There’s not really a moral to this, other than “don’t be a dick” — and even there, *everyone* is a dick in the eyes of someone else, and while being more civil is definitely a worthwhile thing to do, there’s a fuzzy boundary between being civil and being one of those “both sides” people who thinks that other people’s lives are up for debate. There’s definitely a very valid argument for telling people to fuck off if they need telling to fuck off.
It’s just… don’t blame filter bubbles when we don’t live in them. We all have access to every opinion in the world, constantly.

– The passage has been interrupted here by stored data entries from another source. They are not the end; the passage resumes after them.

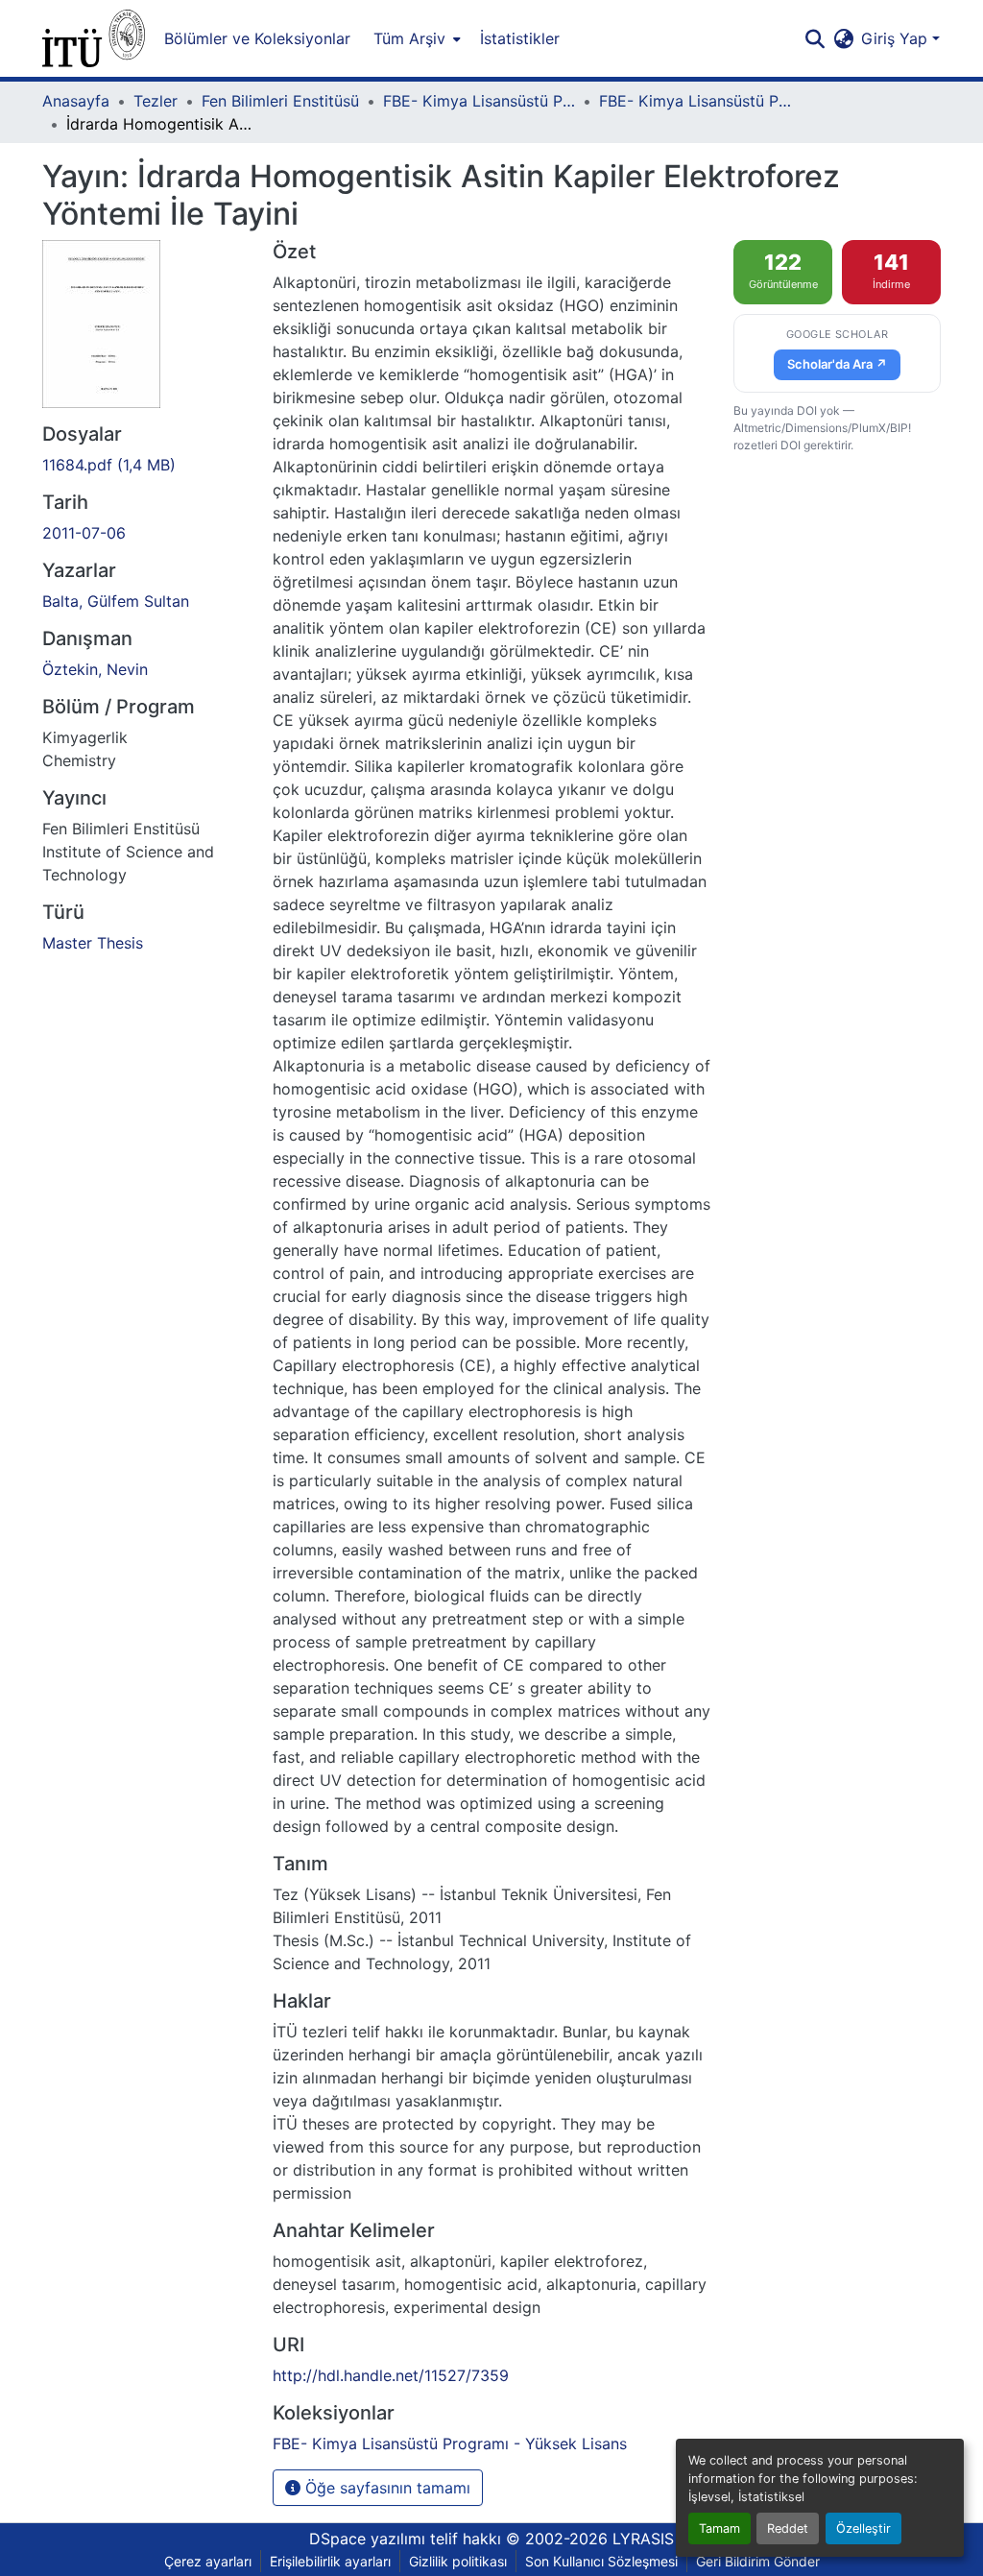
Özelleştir (863, 2528)
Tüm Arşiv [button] (409, 38)
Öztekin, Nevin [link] (95, 669)
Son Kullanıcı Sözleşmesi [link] (601, 2561)
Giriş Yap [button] (896, 38)
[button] (93, 38)
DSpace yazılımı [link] (367, 2538)
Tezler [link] (155, 100)
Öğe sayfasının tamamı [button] (385, 2487)
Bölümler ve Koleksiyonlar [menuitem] (257, 38)
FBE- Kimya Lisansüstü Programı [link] (479, 100)
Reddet (787, 2528)
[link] (146, 464)
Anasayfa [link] (75, 100)
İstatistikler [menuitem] (520, 38)
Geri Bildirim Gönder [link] (758, 2561)
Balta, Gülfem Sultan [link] (115, 601)
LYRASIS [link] (643, 2538)
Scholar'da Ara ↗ (837, 364)
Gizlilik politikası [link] (458, 2561)
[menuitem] (415, 38)
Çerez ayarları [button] (208, 2561)
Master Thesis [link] (92, 942)
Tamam (719, 2528)
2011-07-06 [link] (84, 532)
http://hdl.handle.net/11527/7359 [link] (391, 2375)
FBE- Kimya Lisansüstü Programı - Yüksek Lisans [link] (695, 100)
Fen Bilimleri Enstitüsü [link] (280, 100)
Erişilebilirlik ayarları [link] (330, 2561)
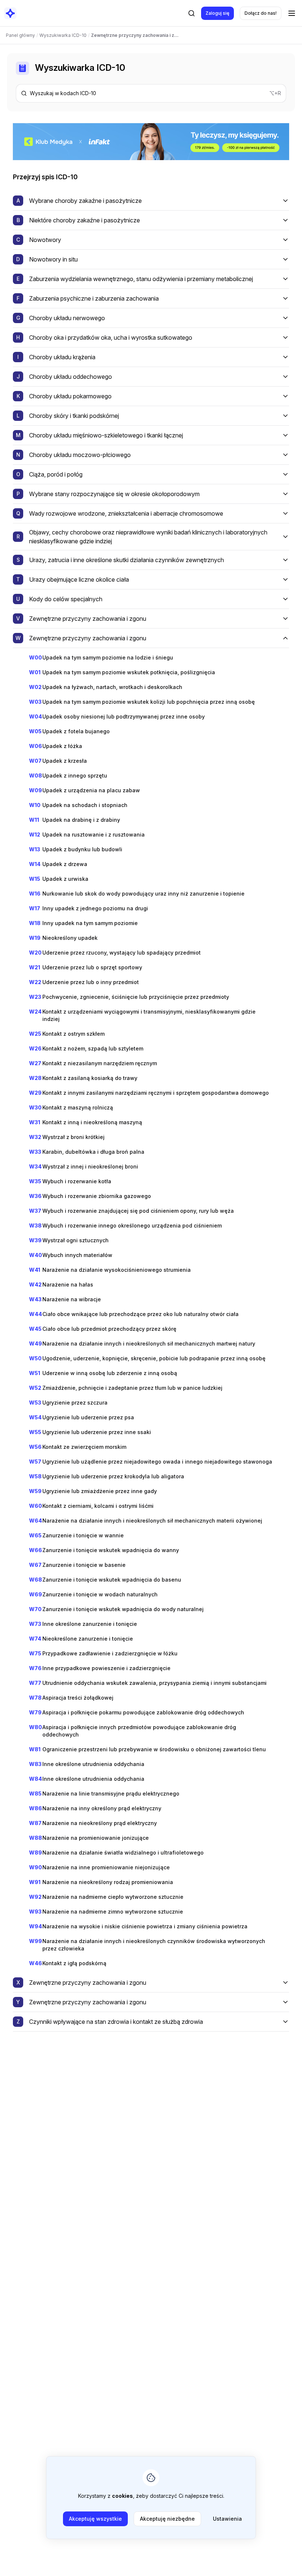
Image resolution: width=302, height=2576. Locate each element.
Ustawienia (227, 2519)
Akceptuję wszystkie (95, 2519)
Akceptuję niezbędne (167, 2519)
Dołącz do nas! (261, 13)
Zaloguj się (217, 13)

Indeed, for many of us, it would be nice to *have* filters — to not have social media forcing hatred and toxicity into our faces every time we go online to just have a chat with our friends. The result of “filter bubble” discourse is Twitter fake-liking fascists’ tweets from your friends’ accounts so you’ll be sure to see them.
There’s not much we can do about this, other than remember that there are, if you look for them, reasonable Corbynites, Marxists, pro-EU campaigners, Liberals, Democrats, Liberal Democrats, Labour centrists, and all the other subgroups in politics outside the racist right wing. Just because we’ve all got (or in some cases *are*) That Idiot Who Makes Us All Look Bad doesn’t mean that everyone in those groups is like that.
Apart from Tankies. Fuck those shitheads.